Put the lines of the data below into a numbered list, starting at the line containing "You are a computer-use agent. Viewport: 1400px" and ending at the line containing "(1483, 706)", and leave out any blank lines. Include only those lines.

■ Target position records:
▼
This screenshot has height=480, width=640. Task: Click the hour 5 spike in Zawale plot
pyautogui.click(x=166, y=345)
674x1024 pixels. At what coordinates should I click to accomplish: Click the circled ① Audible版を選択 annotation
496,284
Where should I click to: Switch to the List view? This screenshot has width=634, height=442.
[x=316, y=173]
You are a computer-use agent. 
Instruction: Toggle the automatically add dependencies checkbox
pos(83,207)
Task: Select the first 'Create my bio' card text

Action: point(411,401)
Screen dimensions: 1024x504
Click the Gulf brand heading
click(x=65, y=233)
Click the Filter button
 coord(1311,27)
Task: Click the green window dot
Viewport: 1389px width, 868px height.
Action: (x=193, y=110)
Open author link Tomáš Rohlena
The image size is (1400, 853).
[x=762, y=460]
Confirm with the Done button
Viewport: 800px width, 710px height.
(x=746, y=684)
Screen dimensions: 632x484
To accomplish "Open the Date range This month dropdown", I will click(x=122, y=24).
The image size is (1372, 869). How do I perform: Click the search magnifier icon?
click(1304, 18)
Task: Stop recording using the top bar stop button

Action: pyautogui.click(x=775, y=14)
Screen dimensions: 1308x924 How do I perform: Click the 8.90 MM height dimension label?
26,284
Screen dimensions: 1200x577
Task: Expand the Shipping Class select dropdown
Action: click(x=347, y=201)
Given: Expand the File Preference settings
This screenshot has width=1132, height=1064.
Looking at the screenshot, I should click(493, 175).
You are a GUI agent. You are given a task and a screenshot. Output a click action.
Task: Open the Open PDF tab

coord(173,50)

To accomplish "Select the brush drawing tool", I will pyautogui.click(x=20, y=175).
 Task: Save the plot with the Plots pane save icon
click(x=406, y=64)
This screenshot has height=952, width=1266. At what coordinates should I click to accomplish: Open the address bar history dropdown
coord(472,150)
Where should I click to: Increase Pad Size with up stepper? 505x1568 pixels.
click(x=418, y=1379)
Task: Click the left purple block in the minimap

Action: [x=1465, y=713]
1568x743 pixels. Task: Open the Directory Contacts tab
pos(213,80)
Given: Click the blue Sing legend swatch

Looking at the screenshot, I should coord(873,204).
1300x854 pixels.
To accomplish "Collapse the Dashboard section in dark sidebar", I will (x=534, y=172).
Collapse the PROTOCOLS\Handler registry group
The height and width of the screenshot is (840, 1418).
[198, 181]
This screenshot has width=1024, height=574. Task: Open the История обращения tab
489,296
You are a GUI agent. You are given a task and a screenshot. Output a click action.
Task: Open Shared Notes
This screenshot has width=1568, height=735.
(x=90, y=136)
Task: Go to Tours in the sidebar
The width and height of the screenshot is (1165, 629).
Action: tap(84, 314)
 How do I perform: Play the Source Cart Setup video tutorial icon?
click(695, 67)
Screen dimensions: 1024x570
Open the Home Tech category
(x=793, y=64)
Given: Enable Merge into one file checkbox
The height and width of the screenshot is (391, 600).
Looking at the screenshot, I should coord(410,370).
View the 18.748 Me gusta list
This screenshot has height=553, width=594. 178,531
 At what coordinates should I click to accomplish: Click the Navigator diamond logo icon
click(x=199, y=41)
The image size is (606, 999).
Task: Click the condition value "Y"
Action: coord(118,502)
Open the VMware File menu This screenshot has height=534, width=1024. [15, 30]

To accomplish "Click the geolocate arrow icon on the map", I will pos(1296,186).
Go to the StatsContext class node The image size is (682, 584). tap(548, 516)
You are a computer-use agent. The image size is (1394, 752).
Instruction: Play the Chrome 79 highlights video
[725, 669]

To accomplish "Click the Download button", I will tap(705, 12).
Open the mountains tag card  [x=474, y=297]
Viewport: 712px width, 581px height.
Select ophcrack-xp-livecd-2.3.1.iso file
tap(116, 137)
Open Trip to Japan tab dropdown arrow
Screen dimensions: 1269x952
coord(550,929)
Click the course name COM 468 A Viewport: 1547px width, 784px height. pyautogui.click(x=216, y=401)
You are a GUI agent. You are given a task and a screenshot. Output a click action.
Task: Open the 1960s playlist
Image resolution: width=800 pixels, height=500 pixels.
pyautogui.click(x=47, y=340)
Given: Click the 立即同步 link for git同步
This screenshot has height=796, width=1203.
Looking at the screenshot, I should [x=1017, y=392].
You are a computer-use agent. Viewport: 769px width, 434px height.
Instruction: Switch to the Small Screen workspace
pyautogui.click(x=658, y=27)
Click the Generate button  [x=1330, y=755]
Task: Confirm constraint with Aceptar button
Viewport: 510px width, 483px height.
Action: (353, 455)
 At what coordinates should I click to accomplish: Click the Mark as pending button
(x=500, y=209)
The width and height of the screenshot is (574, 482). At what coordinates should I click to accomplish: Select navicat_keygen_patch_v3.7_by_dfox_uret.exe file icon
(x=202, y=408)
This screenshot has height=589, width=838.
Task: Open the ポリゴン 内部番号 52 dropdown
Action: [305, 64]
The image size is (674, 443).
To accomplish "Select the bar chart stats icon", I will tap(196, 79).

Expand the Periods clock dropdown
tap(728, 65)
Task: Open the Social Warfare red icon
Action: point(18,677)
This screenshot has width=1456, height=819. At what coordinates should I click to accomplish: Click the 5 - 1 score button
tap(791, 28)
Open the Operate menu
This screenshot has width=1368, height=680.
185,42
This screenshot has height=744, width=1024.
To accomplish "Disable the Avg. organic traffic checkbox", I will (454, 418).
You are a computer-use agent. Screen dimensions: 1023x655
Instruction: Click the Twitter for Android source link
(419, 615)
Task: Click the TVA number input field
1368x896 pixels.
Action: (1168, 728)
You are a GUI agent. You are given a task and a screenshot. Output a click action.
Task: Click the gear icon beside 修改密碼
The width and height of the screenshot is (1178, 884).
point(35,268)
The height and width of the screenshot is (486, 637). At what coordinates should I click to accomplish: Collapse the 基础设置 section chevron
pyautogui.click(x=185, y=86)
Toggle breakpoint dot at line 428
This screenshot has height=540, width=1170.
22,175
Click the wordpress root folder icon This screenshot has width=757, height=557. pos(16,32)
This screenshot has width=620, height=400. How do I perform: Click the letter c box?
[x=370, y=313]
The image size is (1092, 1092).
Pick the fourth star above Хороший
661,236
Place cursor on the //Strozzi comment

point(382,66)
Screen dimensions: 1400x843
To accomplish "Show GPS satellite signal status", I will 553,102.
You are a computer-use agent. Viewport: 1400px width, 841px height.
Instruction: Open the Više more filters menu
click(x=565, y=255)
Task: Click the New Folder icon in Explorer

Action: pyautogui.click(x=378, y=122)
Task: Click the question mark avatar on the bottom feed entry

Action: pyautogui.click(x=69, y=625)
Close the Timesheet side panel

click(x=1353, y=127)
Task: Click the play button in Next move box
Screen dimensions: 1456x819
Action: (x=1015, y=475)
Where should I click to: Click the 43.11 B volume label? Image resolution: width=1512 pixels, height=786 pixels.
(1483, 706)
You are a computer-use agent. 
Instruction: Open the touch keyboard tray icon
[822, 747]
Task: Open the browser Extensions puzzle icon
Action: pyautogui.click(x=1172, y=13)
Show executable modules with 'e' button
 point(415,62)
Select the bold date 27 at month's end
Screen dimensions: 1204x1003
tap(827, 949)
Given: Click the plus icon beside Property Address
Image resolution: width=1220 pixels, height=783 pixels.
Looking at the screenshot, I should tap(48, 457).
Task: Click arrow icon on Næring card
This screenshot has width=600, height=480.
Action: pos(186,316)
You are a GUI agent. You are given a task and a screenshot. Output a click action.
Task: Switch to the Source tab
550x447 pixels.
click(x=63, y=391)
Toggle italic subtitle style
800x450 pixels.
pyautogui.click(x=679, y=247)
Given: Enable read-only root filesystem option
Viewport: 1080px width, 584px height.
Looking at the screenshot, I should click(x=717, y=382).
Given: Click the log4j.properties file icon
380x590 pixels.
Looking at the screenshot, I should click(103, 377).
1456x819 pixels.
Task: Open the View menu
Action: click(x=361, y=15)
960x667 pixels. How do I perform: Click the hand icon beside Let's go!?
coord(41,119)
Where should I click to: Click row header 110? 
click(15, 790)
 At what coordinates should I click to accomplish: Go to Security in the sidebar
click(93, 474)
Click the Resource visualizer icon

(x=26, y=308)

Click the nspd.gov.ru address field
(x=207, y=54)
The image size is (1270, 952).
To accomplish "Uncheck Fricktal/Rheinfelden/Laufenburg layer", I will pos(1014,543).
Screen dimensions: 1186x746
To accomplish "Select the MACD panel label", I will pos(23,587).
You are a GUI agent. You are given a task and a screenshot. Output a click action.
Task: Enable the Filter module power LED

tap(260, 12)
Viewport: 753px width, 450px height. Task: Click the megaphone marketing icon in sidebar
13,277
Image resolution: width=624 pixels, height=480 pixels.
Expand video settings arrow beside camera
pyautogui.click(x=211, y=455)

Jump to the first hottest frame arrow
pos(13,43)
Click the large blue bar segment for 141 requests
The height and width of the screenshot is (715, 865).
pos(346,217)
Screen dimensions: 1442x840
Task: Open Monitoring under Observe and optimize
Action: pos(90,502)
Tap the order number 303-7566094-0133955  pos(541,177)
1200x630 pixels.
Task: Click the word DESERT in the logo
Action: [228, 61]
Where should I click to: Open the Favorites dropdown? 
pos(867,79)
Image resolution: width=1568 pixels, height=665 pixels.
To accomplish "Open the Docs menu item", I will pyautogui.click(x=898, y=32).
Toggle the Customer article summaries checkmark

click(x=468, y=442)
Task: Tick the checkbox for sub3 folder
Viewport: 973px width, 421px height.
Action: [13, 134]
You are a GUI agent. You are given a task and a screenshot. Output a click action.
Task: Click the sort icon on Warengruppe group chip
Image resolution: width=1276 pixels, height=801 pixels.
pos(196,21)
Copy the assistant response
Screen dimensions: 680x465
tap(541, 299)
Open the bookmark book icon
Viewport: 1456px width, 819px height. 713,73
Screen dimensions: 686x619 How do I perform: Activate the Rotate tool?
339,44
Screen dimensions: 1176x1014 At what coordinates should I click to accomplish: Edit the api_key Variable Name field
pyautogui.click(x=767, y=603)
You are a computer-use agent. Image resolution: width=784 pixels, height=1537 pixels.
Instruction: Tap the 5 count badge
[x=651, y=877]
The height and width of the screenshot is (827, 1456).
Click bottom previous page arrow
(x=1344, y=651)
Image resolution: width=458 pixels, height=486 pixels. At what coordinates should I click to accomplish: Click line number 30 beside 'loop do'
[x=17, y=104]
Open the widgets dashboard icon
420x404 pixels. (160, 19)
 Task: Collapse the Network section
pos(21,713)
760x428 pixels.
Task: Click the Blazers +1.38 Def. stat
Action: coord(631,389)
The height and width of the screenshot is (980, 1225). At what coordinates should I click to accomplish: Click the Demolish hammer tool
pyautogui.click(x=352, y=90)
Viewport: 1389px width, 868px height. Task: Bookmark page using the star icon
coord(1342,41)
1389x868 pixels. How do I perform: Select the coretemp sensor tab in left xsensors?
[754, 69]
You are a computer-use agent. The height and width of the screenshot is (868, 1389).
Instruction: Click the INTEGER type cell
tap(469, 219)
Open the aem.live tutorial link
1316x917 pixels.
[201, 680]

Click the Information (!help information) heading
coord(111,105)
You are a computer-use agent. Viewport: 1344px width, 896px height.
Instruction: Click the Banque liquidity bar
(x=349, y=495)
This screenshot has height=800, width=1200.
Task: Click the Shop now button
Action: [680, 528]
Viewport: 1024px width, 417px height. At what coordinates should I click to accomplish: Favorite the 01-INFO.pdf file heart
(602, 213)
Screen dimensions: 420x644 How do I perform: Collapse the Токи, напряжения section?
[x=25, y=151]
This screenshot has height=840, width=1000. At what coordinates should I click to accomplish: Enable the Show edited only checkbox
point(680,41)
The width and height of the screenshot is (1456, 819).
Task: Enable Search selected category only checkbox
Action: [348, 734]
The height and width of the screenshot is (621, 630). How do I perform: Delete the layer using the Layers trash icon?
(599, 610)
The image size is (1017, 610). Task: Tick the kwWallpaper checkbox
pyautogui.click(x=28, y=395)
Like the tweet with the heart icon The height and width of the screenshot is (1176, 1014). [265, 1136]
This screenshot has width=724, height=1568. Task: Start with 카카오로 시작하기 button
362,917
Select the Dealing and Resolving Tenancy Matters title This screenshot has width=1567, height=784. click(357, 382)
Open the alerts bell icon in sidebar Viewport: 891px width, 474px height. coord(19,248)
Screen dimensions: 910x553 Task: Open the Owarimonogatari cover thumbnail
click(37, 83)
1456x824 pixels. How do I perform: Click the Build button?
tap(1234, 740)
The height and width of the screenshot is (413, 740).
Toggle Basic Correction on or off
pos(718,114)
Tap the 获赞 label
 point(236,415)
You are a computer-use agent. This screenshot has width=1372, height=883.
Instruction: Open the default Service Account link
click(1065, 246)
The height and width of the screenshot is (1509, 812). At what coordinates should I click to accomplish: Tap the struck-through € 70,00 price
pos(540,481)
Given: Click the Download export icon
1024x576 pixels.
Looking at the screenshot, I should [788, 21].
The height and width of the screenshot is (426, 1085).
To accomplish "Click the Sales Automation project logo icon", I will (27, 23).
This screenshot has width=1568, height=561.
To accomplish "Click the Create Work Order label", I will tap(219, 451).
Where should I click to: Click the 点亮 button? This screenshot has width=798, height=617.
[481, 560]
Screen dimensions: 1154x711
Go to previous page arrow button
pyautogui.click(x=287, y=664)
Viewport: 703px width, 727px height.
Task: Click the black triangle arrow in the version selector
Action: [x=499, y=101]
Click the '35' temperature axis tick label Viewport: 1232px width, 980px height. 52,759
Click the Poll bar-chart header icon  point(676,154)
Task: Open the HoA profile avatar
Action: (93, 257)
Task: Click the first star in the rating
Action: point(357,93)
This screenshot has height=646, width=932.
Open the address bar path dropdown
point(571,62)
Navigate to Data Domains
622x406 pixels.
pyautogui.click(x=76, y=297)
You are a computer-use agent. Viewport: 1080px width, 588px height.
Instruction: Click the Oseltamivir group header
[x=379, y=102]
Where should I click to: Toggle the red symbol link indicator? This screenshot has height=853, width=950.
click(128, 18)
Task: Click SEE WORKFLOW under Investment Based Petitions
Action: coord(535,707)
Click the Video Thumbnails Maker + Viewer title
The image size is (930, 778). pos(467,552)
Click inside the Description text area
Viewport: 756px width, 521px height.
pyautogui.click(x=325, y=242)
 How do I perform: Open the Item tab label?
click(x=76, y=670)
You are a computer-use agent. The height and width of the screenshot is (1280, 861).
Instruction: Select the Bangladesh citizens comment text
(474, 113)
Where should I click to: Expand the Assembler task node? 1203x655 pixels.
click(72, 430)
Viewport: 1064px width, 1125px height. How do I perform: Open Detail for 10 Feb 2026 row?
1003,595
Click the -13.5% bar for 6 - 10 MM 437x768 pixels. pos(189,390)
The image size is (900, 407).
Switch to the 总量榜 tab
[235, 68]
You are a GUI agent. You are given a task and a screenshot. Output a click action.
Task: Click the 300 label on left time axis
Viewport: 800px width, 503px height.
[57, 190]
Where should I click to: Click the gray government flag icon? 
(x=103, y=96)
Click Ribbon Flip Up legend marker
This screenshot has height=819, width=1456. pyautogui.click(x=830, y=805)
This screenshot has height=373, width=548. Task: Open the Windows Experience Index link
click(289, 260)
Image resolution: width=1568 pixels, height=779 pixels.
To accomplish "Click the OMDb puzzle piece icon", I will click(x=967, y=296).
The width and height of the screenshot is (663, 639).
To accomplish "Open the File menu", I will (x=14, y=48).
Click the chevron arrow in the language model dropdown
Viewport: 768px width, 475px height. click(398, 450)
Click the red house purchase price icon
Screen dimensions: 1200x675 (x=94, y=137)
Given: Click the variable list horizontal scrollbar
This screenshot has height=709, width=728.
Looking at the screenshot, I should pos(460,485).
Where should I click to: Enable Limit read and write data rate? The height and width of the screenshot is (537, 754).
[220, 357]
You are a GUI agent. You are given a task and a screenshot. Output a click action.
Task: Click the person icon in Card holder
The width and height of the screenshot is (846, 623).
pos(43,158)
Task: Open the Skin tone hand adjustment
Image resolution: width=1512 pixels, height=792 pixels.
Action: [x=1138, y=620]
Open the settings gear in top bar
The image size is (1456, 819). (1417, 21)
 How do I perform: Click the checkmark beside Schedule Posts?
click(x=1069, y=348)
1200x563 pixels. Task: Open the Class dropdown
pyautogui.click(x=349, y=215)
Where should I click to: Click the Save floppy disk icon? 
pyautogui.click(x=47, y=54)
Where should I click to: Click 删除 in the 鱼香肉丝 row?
▲
■ Output of the exercise:
1. You are a computer-use agent. Viewport: 1400px width, 841px height.
2. Instruction: Open the Više more filters menu
3. click(x=565, y=255)
4. Task: Click the New Folder icon in Explorer
5. Action: pyautogui.click(x=378, y=122)
6. Task: Click the question mark avatar on the bottom feed entry
7. Action: pyautogui.click(x=69, y=625)
8. Close the Timesheet side panel
9. click(x=1353, y=127)
10. Task: Click the play button in Next move box
11. Screen dimensions: 1456x819
12. Action: (x=1015, y=475)
13. Where should I click to: Click the 43.11 B volume label? Image resolution: width=1512 pixels, height=786 pixels.
14. (1483, 706)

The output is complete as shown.